The matrix exponential is a vital concept in solving systems of differential equations, especially linear ones. Matrix exponentiation involves raising the special number 'e' (the base of the natural logarithm) to the power of a matrix, typically seen as \( e^{At} \), where 'A' is a matrix and 't' is a real number. In the given exercise, the matrix exponential is used to find the exponential of matrix 'A'.

For a diagonalizable matrix 'A', the matrix exponential can be computed using the formula \[ e^{At} = T e^{Dt} T^{-1} \], where 'T' is the matrix of eigenvectors and 'D' is the diagonal matrix of eigenvalues. This is much simpler than trying to calculate \( e^{At} \) directly. In practice, the exponent of a diagonal matrix 'D' is straightforward, as it only requires taking the exponential of each of the diagonal elements. The provided solution steps show this process, leading to a powerful way to solve systems of linear differential equations.

Systems of Differential Equations

Systems of differential equations are sets of equations that describe the dynamics of systems with multiple interrelated variables. These systems often arise in natural sciences and engineering when modeling complex phenomena. A key tool for solving linear systems of ordinary differential equations (ODEs) is diagonalization.

Diagonalization simplifies the system by decoupling the variables, allowing the equations to be solved individually. Once a matrix 'A' is diagonalizable (like in our exercise), one can use the eigenvalues and eigenvectors to transform the system into an easier one to manage. The key is that, with a diagonal matrix, the exponential function of the matrix can be computed much more straightforwardly. This becomes highly relevant in applications such as physics and finance where predicting behavior over time is crucial.
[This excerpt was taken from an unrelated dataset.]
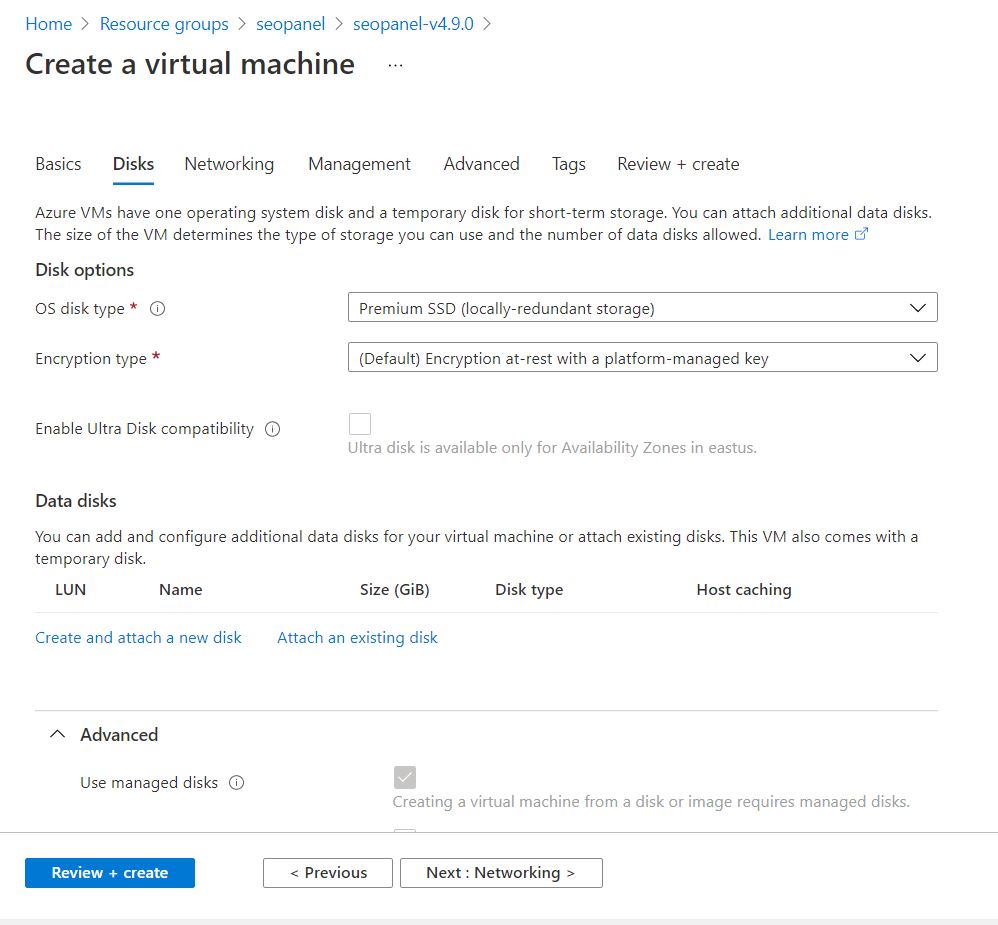Click the managed disks info icon
998x925 pixels.
[x=237, y=783]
In the context of the original exercise, the student is effectively learning how to solve a linear system of ODEs using the technique of diagonalization. The final step where the matrix exponential \( e^{At} \) is computed represents the solution to a system of ODEs in the form \( \frac{d\text{y}}{dt} = A\text{y} \) for an initial value problem with the initial condition given by the identity matrix. The approach outlined certainly provides a clear link between algebraic concepts and their applications in calculus and differential equations.